Pour sa mise en scène de L’Illusion comique, "oeuvre de jeunesse" de Corneille, Dominique Lafon mise sur la fougue et la flamme de jeunes comédiens.

Ils n’ont pas encore 30 ans. Ils réchauffent encore ou quittent à peine leurs bancs d’école de théâtre. Ils endossent cette jeunesse folle et passionnelle dans L’Illusion comique de Corneille, une mise en scène de Dominique Lafon au Théâtre la Catapulte. Une table, quatre chaises placées à l’avant-scène d’un décor aux allures grecques pour causer du spectacle, de la "troupe", de leur rapport aux textes classiques et de théâtre, tout simplement.

Au fil de la conversation, une récurrence: les comédiens Pierre Antoine Lafon Simard, Marc-André Boyer, Larissa Corriveau et Frédérique Thérien se sentent bénis des dieux de prendre part à cette production d’un texte classique. "Il y a certes un tabou par rapport au théâtre classique, particulièrement au Canada où on a voulu se dissocier des pratiques françaises et européennes pour créer notre propre dramaturgie, reléguant les classiques aux théâtres institutionnels. Et là, c’est intéressant de voir que ce sont des jeunes comme nous qui prennent la parole avec un texte sur les comédiens, sur les jeunes troupes. Je comprends la valeur d’un théâtre naturaliste, mais aujourd’hui il y a quelque chose des fondements du théâtre qui revient ici: le grandiose, le spectaculaire, le plus grand que nature", constate Pierre Antoine, qui campe le rôle du magicien Alcandre, par qui l’action démarre au début de la pièce, alors qu’il reçoit la visite de Pridamant, venu quérir des nouvelles sur son fils Clindor. Le devin présentera alors ses songes, transformant sa grotte mystérieuse en un théâtre où Clindor revêt le costume du servant de l’impétueux capitaine Matamore, devant jongler avec des affaires de coeur, de rivalité et de jalousie.

Pour se mettre en bouche les alexandrins du texte, les comédiens ont étiré les heures à la table de travail. Mais la magie de l’illusion théâtrale réside ailleurs, défendent-ils. "Aller chercher l’intelligence du texte nous a révélé sa résonnance contemporaine. La pièce demande un jeu d’une grandeur et d’une exaltation que le théâtre naturaliste n’impose pas. Or, il ne faut pas jouer le mythe du personnage, mais bien l’être humain qui, au fond, ressent des émotions fort simples", explique Larissa, l’Isabelle dont est épris Clindor.

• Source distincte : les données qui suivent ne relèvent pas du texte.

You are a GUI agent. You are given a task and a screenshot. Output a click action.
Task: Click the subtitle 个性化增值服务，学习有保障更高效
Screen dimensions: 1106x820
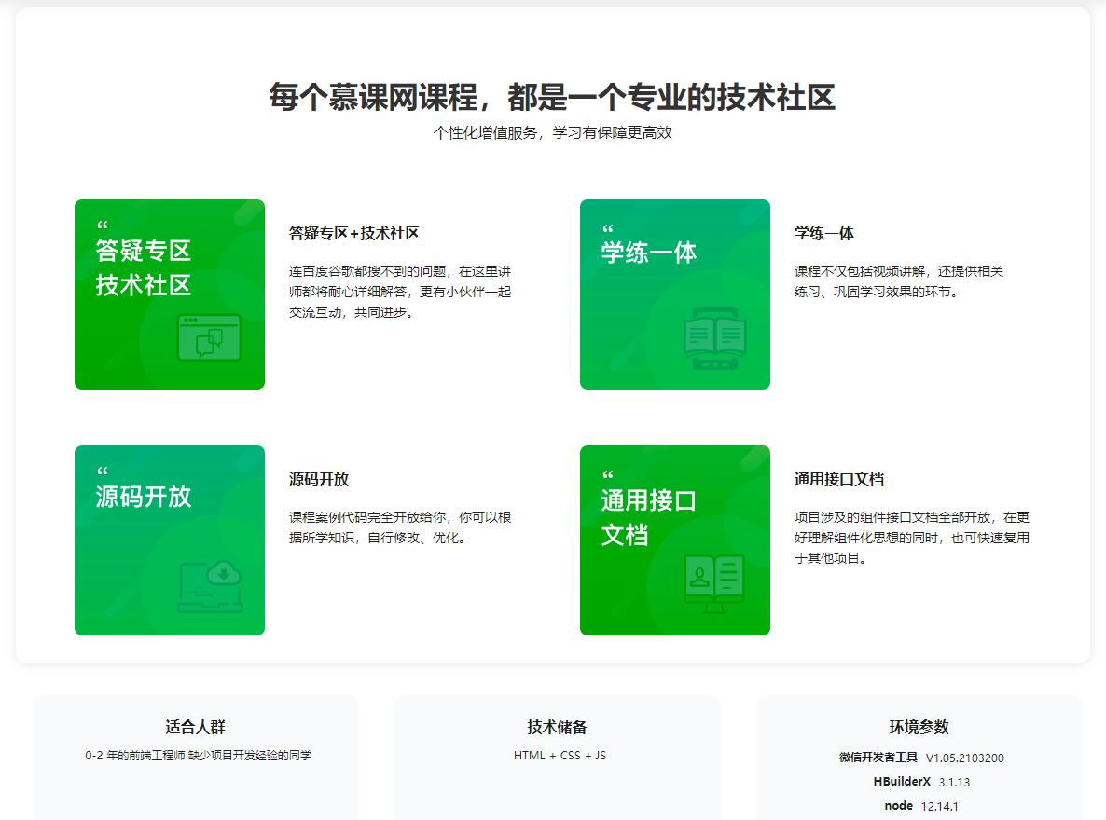tap(552, 133)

"Ce qui ressort surtout, ce sont les relations humaines", d’ajouter Marc-André, qui campe Clindor. "Le focus principal a été mis sur les acteurs, le jeu. Nous avons d’abord misé sur le rapport entre nous."

En plus de réussir cette filiation au sein de son équipe, Dominique Lafon a transmis son amour du répertoire classique. "Au-delà des histoires d’amour et de rivalité, la pièce se porte à la défense du théâtre comme un art noble qui mérite le respect, l’admiration. Et nous, ça nous enflamme de dire: "Je porte ce texte classique, je porte Corneille, cette parole me touche et je veux aussi défendre mon métier devant autrui"", illustre Pierre Antoine, qui défend aussi le rôle de Matamore.

Pour personnifier le père qui subit la révolte de son fils, la metteure en scène a fait appel à un monument de la région: Gilles Provost. Un véritable cadeau, spécialement pour la jeune Frédérique, qui joue son premier rôle professionnel (Lyse, la servante d’Isabelle) et qui a fait ses débuts auprès du comédien aguerri. "Je suis la personne avec le moins d’expérience dans la production, alors j’ai mes yeux d’observatrice en tout temps. Il m’a beaucoup appris et il m’apprend encore. Je me sens très privilégiée", atteste-t-elle. "Gilles Provost, c’est le plus jeune d’entre nous! de rajouter Pierre Antoine. Une farce n’attend pas l’autre, c’est un coquin qui a plus d’énergie que moi!"